大事な家族、友人、同じコミュニティに属していた顔見知りの人々を災害で喪失する、死別するといった体験は心の痛み、苦しみを伴い、悲嘆反応を生じさせます。それは感情だけにとどまらず、認知、行動、身体生理的なところにまで変化をもたらすほどです。多くの人々は悲嘆反応を通過すると、それら大事な人の死を受け入れて回復する力を発揮するようになりますが、一部の人々は複雑性悲嘆・遷延性悲嘆障害と云われる状態を生じさせて、回復過程が滞ってしまうことがあるようです。
「半年以上続く強い火痛感と思慕」「現実(喪失)を受け止められない」「亡くなった人に関することへの没頭」「喪失を思い出させること、場所の回避」「自責と後悔、強い怒り」「日常生活の停滞」「社会的ひきこもり」
(以上、「災害時とその後の心の反応―総論」飛鳥井望 自殺予防と危険介入第32巻1号を参考にしました)
幸い私がお会いした被災者には、こういった重篤な状態の方が見当たりませんでしたが、やはりアルコールの問題、引きこもりの問題はその後あちこちで耳にしました。
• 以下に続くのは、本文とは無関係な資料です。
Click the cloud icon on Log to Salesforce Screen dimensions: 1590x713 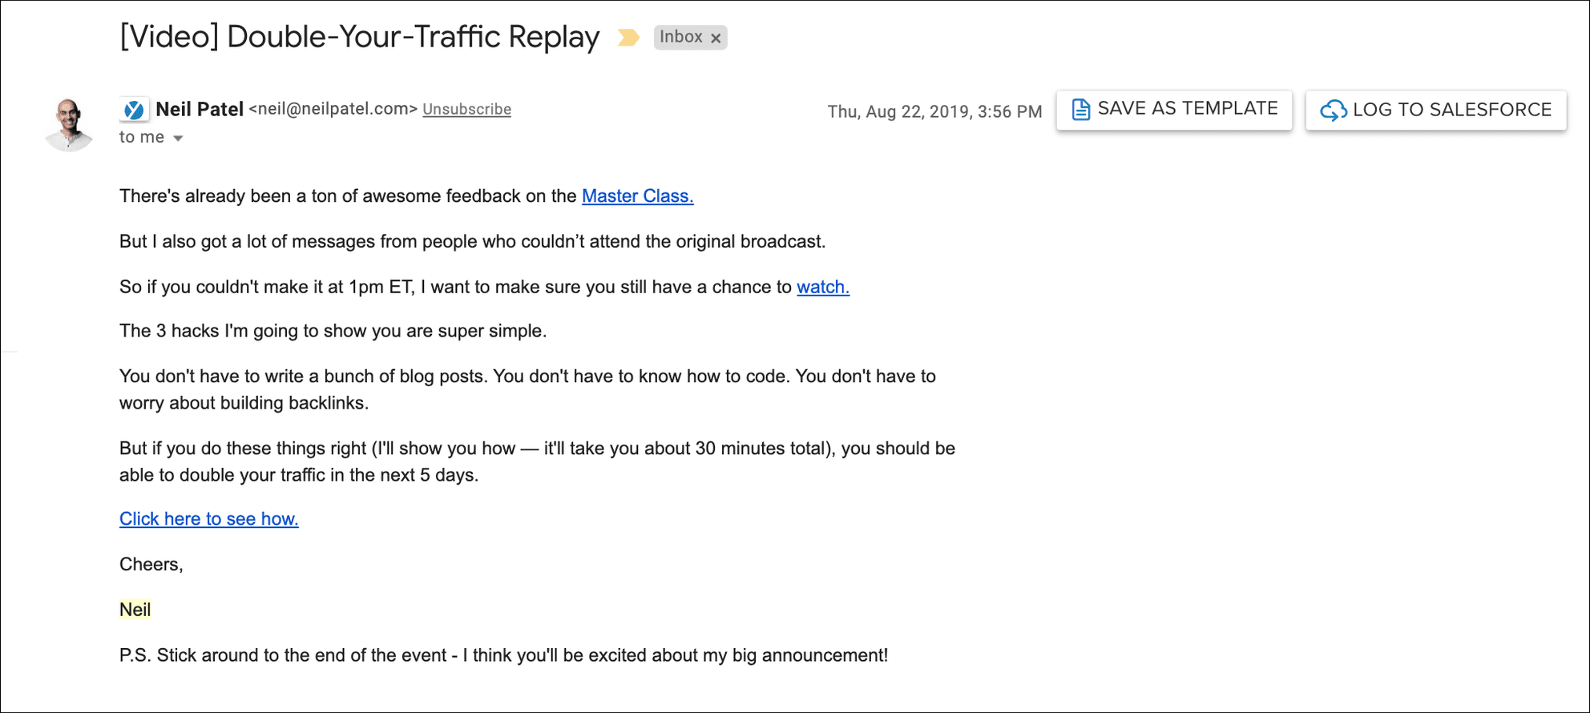pos(1333,111)
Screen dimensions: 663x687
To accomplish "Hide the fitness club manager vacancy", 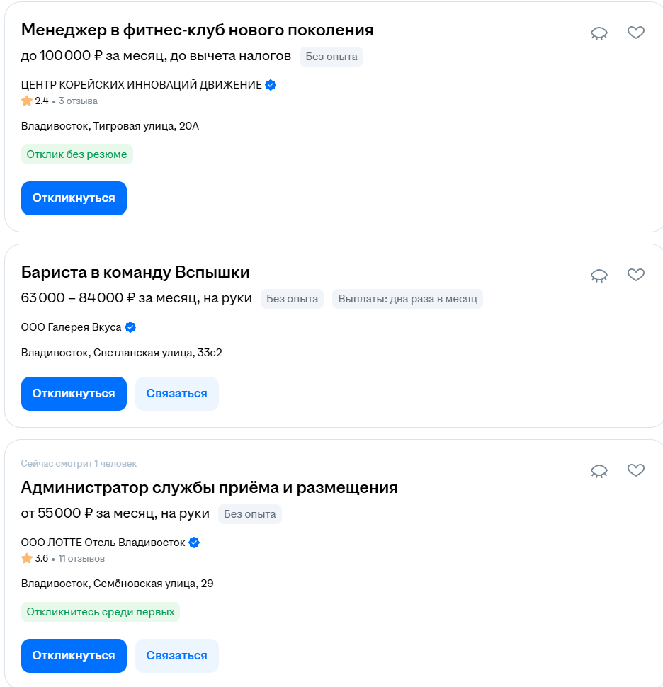I will pyautogui.click(x=599, y=33).
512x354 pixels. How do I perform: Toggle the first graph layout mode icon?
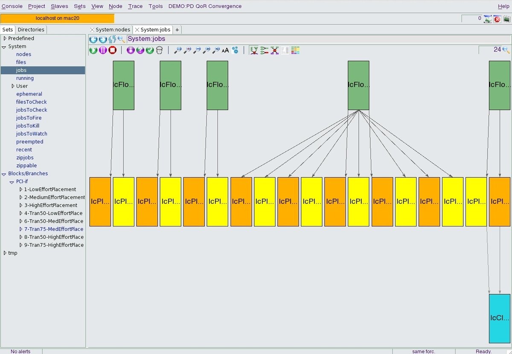254,50
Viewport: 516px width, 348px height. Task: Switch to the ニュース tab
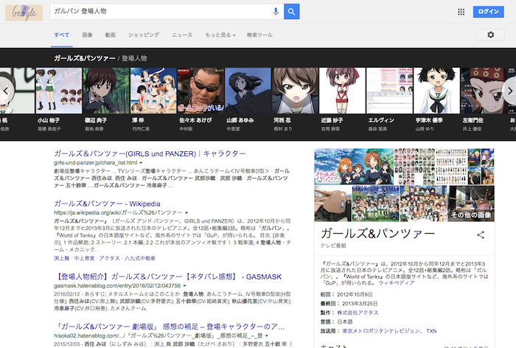pyautogui.click(x=182, y=35)
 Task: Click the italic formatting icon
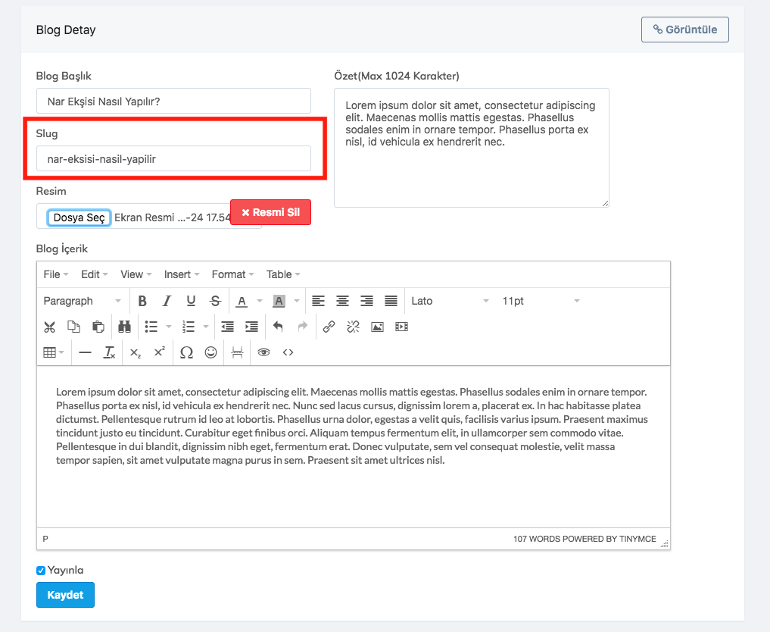coord(167,301)
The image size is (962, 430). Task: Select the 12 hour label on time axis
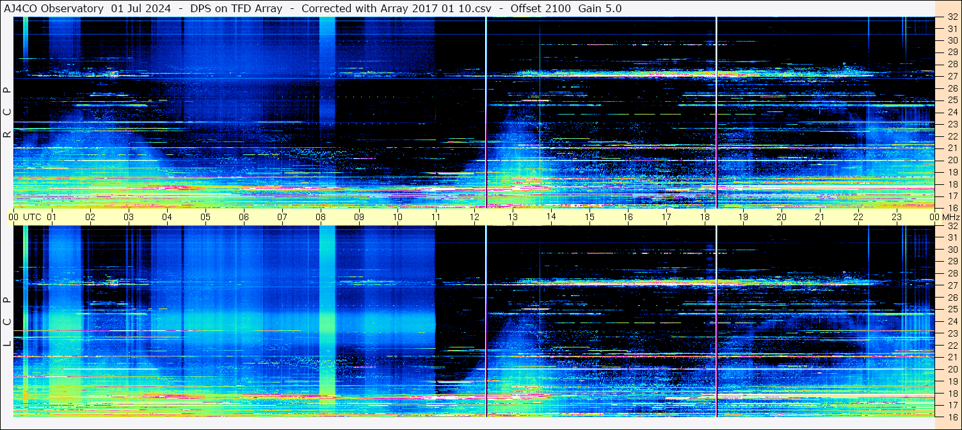pyautogui.click(x=474, y=217)
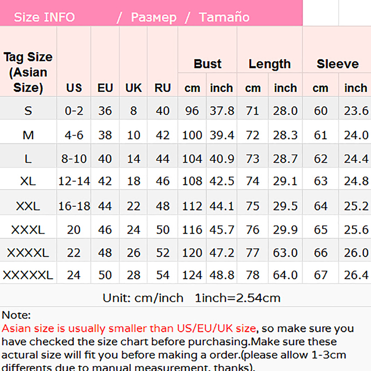Image resolution: width=371 pixels, height=371 pixels.
Task: Click the 'Length' column header
Action: pos(269,64)
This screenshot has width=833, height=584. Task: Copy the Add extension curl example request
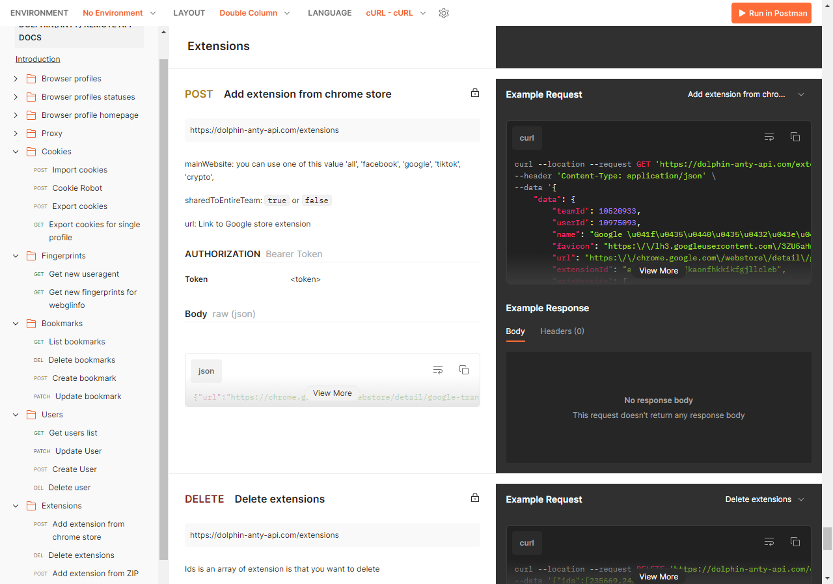point(795,137)
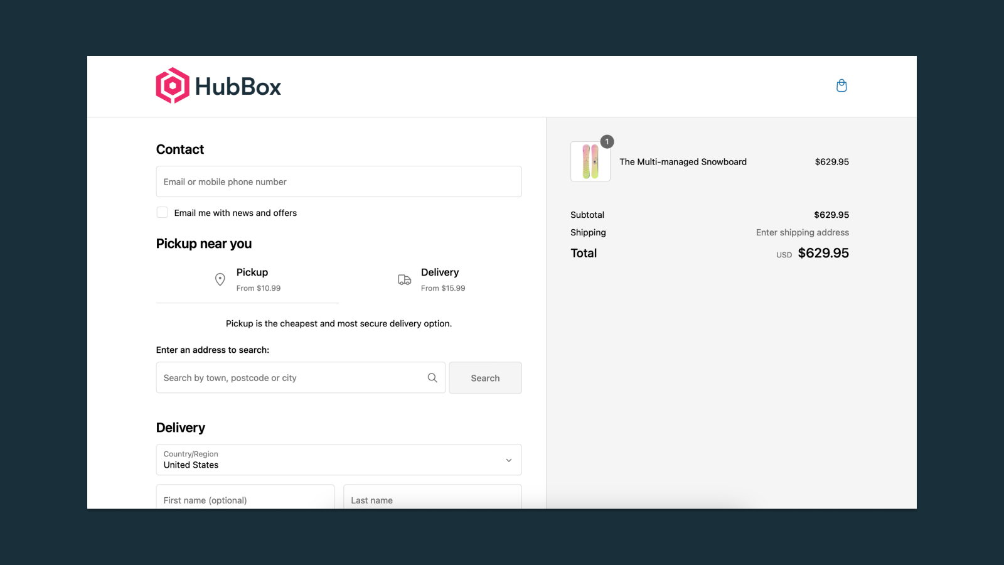This screenshot has height=565, width=1004.
Task: Click the 'Enter shipping address' text
Action: (x=802, y=232)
全国の自治体から派遣されてきた心のケアチームや、地域包括支援センターの保健師さんたちによる懸命な働きかけ、取り組みが実施されていたのもこの時期です。
震災から二年半近くが経過した今でも、やはり音楽療法の最中に震災の体験を思い出し(もしくは故人をしのんで)涙する方が時々いらっしゃいます。仮設住宅の部屋にこもって、談話室で開催されているイベントや自治会に顔を出さない方もいるそうです。悲しみの癒える時間は個人差があります。引き続き彼らへのケアが必要です。

コメント

  1. ハナレン より:

    はじめまして。
    西原さんのブログを読んで色々な話の点が線で繋がってとても驚いて感動しています。
    私は、智田先生が今日訪問された仮設に家族4人で住んでいます。
    智田先生の話は母から何度も聞いていました。
    いつもとても楽しみにしていて、「今日はこんな歌を唄ってくれた」とか「あの曲もリクエストしたかった」とか「今度はこの曲をリクエストしよう」とか「でも先生は沢山の仮設を廻っているから次はいつになるかなぁ」とか「手紙を書いたら返事をくれた」とか。今日は、「先生に便箋をもらった」と、嬉しそうに話していました。
    沢山の力をありがとうございます。

  2. 智田邦徳 より:

    ハナレンさん。
    コメントありがとうございます!!
    お母様、一昨日も来てくださいました!!
    お会いするのがいつも楽しみです。
    私の方こそ、力をいただいてますよ。
    「リクエストあったらこの葉書で送ってください」
    と皆さんにお渡しをした際、お一人だけ返事をくださったのがとても嬉しかったです。
    仮設住宅で大変な毎日をお過ごしの皆さんが、とても明るく楽しそうに歌ってくださる姿は、いつも心に響きます。これから先何年も、私は私のできることを地道に続けていきたいと思っています、どうぞこれからもよろしくお願いします。